The FTC charged Harry and Andrea Tanner with running a telemarketing scheme that conned seniors into buying precious metals (PMs) on credit without disclosing the costs and risks involved.
The FTC said the Tanners and their company, American Precious Metals, of Deerfield Beach, Fla., fleeced elderly victims out of more than $37M. Pending trial, a federal judge shut down the Tanner's company, placed it in receivership and froze the defendant's assets.
According to the FTC's complaint, the Tanners targeted elderly consumers with a get-rich-quick scheme promising huge profits by investing in precious metals, such as silver, gold, platinum and palladium. APM's telemarketers used strong-arm sales tactics to convince consumers they were being offered low-risk investments that would quickly double or triple in value. Its sales pitches and marketing materials touted PMs as low-risk investments because bars, bullion and coins are tangible, physical assets that tend to rise in value during times of economic uncertainty.

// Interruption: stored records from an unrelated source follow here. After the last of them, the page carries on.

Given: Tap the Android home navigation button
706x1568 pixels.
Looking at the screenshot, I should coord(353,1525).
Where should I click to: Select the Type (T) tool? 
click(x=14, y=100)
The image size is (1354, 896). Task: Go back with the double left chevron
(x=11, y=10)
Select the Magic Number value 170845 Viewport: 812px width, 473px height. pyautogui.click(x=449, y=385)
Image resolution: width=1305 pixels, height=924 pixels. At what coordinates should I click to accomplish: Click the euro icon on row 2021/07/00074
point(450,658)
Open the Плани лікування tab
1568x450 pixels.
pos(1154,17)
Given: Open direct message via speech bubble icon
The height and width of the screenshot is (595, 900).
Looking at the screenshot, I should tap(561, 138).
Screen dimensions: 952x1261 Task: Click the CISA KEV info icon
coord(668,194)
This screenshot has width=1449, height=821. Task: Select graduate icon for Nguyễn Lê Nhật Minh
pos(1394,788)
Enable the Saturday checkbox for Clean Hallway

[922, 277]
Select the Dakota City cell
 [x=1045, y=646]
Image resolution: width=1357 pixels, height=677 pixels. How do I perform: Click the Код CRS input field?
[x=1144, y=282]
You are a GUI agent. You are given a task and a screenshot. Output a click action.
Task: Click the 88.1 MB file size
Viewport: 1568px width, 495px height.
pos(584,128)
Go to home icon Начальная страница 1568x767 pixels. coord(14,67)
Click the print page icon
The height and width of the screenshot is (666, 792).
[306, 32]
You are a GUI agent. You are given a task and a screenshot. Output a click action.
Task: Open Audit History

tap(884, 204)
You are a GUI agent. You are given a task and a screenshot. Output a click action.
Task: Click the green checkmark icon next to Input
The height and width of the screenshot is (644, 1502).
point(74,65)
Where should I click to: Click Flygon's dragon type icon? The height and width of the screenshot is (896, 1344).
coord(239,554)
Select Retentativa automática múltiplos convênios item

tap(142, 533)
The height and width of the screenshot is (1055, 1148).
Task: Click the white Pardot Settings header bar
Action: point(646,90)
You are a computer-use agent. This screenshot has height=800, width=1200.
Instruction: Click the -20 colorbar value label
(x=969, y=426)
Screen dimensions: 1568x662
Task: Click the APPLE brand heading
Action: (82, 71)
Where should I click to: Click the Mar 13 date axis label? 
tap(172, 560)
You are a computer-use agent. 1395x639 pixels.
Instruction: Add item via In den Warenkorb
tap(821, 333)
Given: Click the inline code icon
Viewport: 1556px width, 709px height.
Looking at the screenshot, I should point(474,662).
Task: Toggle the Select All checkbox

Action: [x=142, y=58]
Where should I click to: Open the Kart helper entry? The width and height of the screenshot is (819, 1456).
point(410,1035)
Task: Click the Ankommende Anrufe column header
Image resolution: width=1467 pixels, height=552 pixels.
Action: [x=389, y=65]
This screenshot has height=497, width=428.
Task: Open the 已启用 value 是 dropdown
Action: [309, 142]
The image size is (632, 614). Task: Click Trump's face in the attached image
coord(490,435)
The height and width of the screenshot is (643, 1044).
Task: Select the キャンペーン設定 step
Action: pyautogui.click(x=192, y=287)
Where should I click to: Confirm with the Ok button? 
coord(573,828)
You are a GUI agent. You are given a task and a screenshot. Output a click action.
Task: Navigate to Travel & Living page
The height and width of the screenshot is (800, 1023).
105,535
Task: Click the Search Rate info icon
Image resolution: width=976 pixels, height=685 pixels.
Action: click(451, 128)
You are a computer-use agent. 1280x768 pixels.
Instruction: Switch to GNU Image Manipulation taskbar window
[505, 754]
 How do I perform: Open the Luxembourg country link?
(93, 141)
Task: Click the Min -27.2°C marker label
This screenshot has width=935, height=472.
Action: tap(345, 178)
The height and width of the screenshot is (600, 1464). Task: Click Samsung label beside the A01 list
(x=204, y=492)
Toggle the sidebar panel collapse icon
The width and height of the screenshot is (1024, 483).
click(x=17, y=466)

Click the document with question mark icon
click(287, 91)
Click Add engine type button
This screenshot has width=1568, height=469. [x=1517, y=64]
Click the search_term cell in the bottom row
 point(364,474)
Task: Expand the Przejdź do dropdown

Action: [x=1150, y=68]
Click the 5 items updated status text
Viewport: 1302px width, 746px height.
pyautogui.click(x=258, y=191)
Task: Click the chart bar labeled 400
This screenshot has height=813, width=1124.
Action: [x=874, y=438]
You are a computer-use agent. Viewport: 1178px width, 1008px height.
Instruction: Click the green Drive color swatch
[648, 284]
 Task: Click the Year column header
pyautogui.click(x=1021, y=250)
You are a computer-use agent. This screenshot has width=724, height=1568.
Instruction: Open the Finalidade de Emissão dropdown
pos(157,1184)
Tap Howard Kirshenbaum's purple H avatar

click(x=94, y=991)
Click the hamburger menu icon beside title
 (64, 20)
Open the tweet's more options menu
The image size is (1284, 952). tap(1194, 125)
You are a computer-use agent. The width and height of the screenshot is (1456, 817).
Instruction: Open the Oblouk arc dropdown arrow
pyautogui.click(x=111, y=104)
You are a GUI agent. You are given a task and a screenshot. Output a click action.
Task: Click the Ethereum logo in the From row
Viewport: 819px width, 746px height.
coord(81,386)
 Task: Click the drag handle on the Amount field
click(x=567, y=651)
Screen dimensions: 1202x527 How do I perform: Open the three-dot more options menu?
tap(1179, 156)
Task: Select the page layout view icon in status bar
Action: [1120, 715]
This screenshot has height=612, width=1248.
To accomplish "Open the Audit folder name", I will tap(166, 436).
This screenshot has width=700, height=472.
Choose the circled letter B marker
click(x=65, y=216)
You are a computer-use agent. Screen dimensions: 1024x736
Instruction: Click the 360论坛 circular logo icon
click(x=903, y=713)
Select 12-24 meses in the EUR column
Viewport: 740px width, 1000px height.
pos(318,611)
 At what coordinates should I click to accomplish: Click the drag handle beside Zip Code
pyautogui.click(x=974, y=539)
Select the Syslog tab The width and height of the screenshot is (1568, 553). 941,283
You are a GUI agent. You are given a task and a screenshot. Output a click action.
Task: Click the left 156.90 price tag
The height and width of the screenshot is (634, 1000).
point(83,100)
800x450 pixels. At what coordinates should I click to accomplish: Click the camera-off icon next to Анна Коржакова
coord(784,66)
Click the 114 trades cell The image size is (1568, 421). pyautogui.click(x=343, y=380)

The FTC also accused the defendants of regularly failing to inform customers that their investments were leveraged and, thus, they were agreeing to take out a loan and pay interest on up to 80% of the purchase prices, which were never made.
Consumers also weren't told their leveraged investments were subject to equity calls that could force them to pay even more to prevent their investments from being liquidated. Because these leveraged investments were opened with low equity levels and subject to hefty interest charges, the investments were exposed to equity calls even if prices remained stable.
The FTC complaint charged the Tanners and American Precious Metals with violating the FTC Act and the FTC's Telemarketing Sales Rule.